RE: AFR Replication

gordan@xxxxxxxxxx · Fri, 18 Apr 2008 15:52:05 +0100 (BST)

On Fri, 18 Apr 2008, Christopher Hawkins wrote:

See:   http://www.gluster.org/docs/index.php/Understanding_AFR_Translator

At the bottom of the page are examples to initiate the sync. To clarify on
this point and some of your other questions in the splitbrain thread:

Automatic re-sync due to one server being down is not available yet, but is
coming in the next release with an HA translator. For now you can do a total
re-sync manually by the method listed above, or allow the cluster re-sync
itself over time because accessing a file for a read or write will cause
that file to be synced.

I'm aware of the "read 1 byte/line from a file to sync it" approach.

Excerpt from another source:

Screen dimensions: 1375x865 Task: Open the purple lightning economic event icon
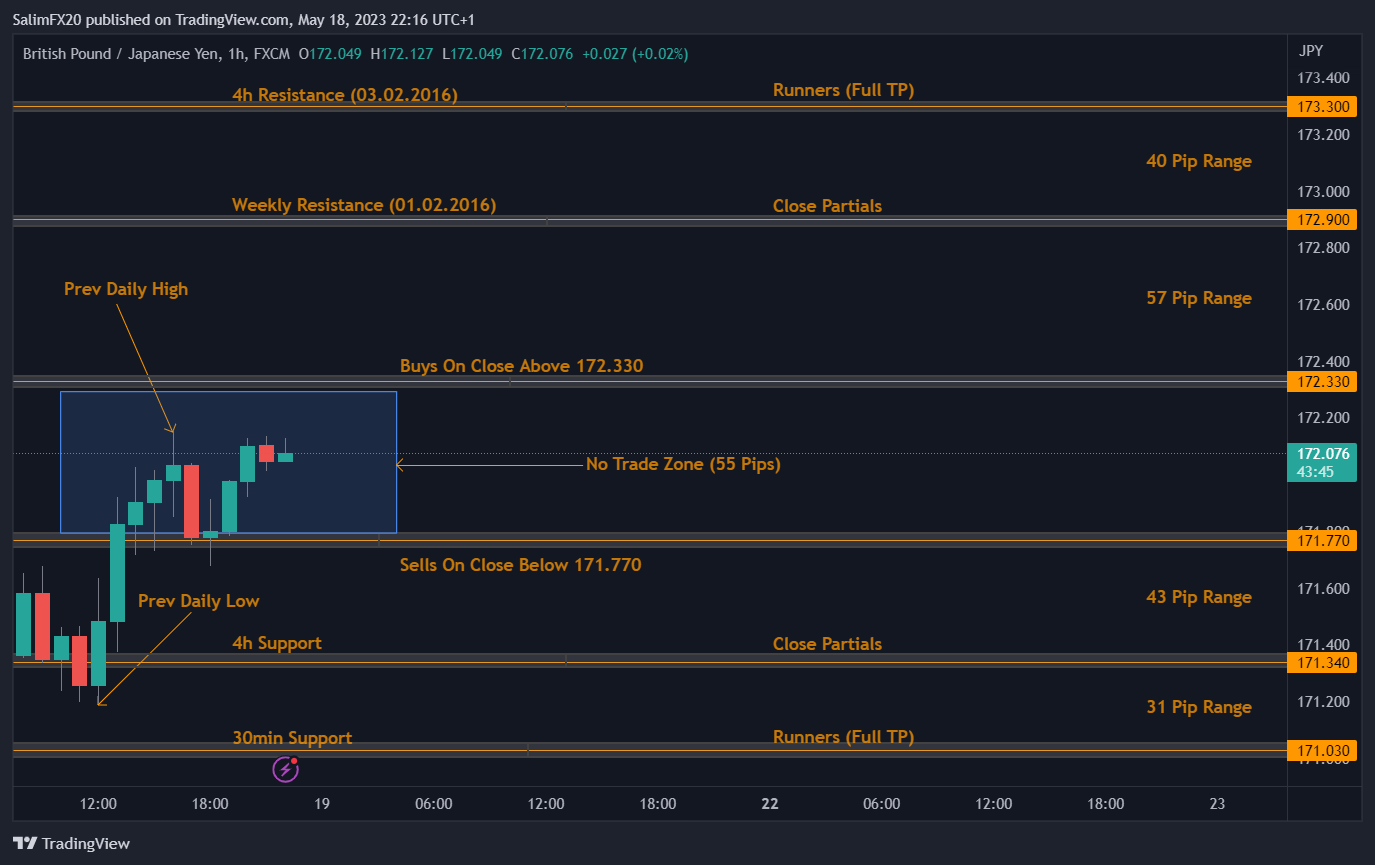click(286, 768)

The 
problem I am seeing, however, is that I cannot see files that were created 
on node2 before node1 was started. If I cannot see them, I cannot read 
them to sync them.

I am assuming that this is due to the fact that my underlying FS (Reiser4) 
is having issues with xattrs.

You don't have to AFR from the client side, but you can. You can also do it
on the server side, or even both. Part of the beauty of glusterfs is the
simple building blocks - you can set it up any number of ways. Personally I
don't think n-fold increases in client bandwidth for mirroring is all that
bad. How many "mirrors" do you really need??  :-)

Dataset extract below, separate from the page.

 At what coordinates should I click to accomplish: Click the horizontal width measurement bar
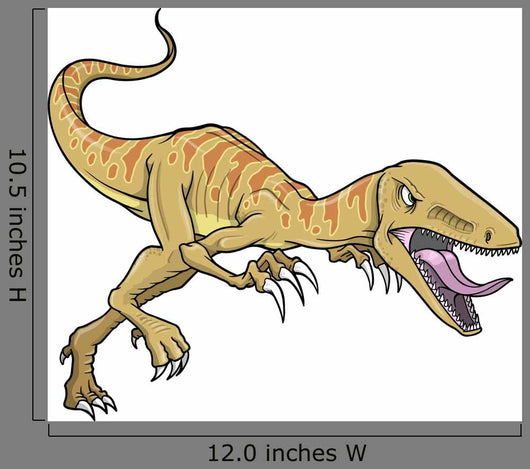click(x=285, y=430)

Fair. How do I configure server-server mirroring?

The server AFR's to other servers, then unifies the AFR'd volumes, then
exports them. The clients mount the export from any given server using round
robin dns or something similar (probably will be deprecated once the HA
translator is available).

You mean, have servers AFR as clients, then re-export the AFR-ed volume 
again? GlusterFS on top of GlusterFS?

That way the client needs only N*1 bandwidth (but
the servers need N* (num of AFR's)). So if you only need to keep 2x copies
of your data, you never need more than 2x the bandwidth. And no matter what
cluster filesystem you use, I can't think of a way to get 2x the files
without 2x the writes.

Sure, I accept that. I was just asking if there was a way to make the 
additional writes server-side, because servers are few and clients are 
many, so n* the server bandwdth will generally be smaller than 
server*client bandwidth.

There is no fencing and no quorum - the cluster is essentially stateless,
which is really great because if you build it right then you can't really
have a situation where split brain is possible (ok, VERY, very unlikely).

I can see that it's less of an issue than block-level split-brain, because 
this would at most lead to the odd file getting corrupted, whereas 
block-level split-brain would destroy the entire FS very quickly.

All clients connect on the same port, so if you AFR on the client side, say,
then it's tough to imagine how one client would be able to write to a server
while another client would think it was down, and yet would still have
access to another server on the same network and could write to it. Of
course if you don't consider these issues at build time, it is possible to
set yourself up for disaster in certain situations. But that's the case with
anything cluster related... All in all I think it's a tremendous filesystem
tool.

I agree, but I don't think split-brain conditions are as few or as 
preventtable as you are implying. Whenever there is more than 1 server, 
split-brain is possible. Especially if, for example, you want 2 mirrored 
servers and each is the client of the mirrored cluster pair. If the 
connection between the servers fails, each server would continue being 
able to see it's own mirrored copy and continue working, thus causing a 
split-brain. File-systems like GFS implement quorum and fencing to prevent 
this situation.

So, although a split-brain is less terminal than with GFS (file corruption 
rather than file system corruption), it is still possible.

Gordan